Given the amount of RAM you have, I would probably first increase the BufferSize parameter in Image Integration. Maybe my first experiment would be to increase it to RamSize/numberOfImage/4 (four to give your OS sufficient other memory of file caches etc.).

Georg

Juan Conejero · « **Reply #8 on:** 2011 August 18 13:50:40 »

Hi Yuriy,

Thank you for the report. Indeed you have helped me find a weakness in the ImageIntegration tool. However, my tests don't confirm your results:

- Machine: DELL Precision M6500 laptop, Intel Core i7 Q820 (4-core w/HT = 8 logical processors), 8 GB DDR3 1300.
- OS: Fedora 14 Linux (unoptimized, almost default settings and services running).
- Desktop: KDE 4.6.5
- PixInsight version: 1.7.0.702 Starbuck

Results for ImageIntegration (module version 1.5.0.100):

- 19 2048x2048 FITS images previously registered with StarAlignment.
- All images already in ImageIntegration's cache.
- All parameters by default except rejection algorithm.

Results for the best four runs out of 8, times in seconds (from PI's console):

Min/Max Clipping
8 threads: 18.264, 18.346, 18.385, 18.413
4 threads: 15.369, 14.878, 15.199, 15.640
2 threads: 17.067, 17.424, 17.865, 19.546

Winsorized Sigma Clipping
8 threads: 22.711, 22.646, 22.407, 22.632
4 threads: 20.525, 20.389, 19.800, 20.507
2 threads: 22.363, 22.557, 25.083, 22.564

Linear Fit Clipping
8 threads: 30.356, 29.863, 29.971, 30.266
4 threads: 31.642, 31.378, 31.709, 32.738
2 threads: 39.167, 40.419, 39.492, 38.316

As you can see, with my machine ImageIntegration doesn't scale as badly (inversely) as in your test. There is a slight improvement for min/max and WSC when the number of threads equals the number of physical cores, and the linear fit algorithm scales slowly but uniformly. The differences are very little though.

These numbers denote that there's room for improvement in the ImageIntegration tool. My implementation should perform much better and I'll try to do my best to improve it for the next release.

As for other items in your test, just a few comments:

- In the StarAlignment tool, just a few parts are parallelizable. These are mainly the RANSAC point matching routine and the pixel interpolation routines. Most of the rest runs basically on one processor. To really improve this tool, a high-level parallelization must be implemented (just as I've done in the ImageCalibration tool). I'll try to do this also for the next release.

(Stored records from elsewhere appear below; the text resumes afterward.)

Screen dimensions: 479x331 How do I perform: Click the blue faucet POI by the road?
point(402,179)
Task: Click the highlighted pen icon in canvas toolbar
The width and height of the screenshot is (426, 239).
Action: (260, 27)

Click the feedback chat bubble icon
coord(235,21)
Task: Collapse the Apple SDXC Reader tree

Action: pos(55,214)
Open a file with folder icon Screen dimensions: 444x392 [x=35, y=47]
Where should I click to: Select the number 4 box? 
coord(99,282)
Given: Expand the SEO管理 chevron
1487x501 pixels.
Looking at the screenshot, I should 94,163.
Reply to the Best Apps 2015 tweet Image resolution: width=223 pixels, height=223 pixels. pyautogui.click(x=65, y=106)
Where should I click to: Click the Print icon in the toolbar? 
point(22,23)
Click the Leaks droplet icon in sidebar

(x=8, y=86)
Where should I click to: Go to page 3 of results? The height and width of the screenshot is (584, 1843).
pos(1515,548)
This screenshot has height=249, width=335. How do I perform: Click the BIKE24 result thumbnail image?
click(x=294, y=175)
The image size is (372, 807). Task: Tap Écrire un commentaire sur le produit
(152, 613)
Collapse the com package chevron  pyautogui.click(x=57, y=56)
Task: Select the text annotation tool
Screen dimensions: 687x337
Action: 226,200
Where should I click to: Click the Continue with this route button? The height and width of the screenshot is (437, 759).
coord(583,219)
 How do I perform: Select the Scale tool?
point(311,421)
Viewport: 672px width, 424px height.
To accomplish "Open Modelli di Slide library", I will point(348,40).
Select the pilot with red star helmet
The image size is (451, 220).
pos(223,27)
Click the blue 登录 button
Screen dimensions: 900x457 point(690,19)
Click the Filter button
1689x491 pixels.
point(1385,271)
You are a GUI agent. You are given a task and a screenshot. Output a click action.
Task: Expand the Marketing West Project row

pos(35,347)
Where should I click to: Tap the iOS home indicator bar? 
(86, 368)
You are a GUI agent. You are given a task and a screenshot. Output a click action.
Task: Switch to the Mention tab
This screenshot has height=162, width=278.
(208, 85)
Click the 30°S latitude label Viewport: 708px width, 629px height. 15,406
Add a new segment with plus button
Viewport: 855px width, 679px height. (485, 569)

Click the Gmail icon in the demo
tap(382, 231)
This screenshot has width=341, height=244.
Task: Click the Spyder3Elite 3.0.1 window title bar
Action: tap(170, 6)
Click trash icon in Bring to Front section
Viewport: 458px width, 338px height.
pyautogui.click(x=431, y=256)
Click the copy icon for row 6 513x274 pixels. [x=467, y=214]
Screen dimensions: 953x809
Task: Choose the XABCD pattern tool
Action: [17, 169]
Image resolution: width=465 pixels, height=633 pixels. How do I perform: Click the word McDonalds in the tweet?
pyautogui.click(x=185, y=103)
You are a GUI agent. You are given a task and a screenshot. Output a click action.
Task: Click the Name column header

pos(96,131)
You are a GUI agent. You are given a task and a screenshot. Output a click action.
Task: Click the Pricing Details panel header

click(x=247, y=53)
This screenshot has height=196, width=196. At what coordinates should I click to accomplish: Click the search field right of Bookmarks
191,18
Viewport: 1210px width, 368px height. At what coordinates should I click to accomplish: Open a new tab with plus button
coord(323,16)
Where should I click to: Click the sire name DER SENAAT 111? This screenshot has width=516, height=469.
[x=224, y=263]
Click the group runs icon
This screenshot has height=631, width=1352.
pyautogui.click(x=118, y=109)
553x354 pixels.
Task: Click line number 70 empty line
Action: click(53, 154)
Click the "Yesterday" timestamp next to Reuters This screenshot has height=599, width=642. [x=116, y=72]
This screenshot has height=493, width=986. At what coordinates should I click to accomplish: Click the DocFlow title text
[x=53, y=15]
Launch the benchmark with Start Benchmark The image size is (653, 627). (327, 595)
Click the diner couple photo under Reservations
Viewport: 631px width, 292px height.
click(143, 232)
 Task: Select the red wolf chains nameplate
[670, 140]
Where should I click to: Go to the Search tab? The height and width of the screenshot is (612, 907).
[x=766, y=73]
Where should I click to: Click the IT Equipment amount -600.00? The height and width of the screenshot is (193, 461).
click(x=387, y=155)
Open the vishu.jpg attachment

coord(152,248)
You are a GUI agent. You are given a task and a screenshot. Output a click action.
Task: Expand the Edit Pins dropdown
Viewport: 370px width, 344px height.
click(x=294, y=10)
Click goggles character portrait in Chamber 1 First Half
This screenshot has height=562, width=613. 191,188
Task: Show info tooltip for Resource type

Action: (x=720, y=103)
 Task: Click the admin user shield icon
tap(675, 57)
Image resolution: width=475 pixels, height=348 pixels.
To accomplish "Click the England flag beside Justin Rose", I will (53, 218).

- I'm surprised with your results for the HDRWT and FFT tools. Let me make some tests before saying something conclusive.

- MaskedStretch is a script, and the JavaScript interpreter runs on a single processor. It calls low-level routines that have been parallelized, however, so your results (inverse scaling) are also quite surprising. I also need to carry out some detailed tests here.

- Keep in mind that many tools are complex and composed by many subtasks that cannot be parallelized. For example, if you try with relatively simple tools that perform massive pixel crunching such as CurvesTransformation, HistogramTransformation, ACDNR and UnsharpMask, among others, you should get results much closer to ideal scaling.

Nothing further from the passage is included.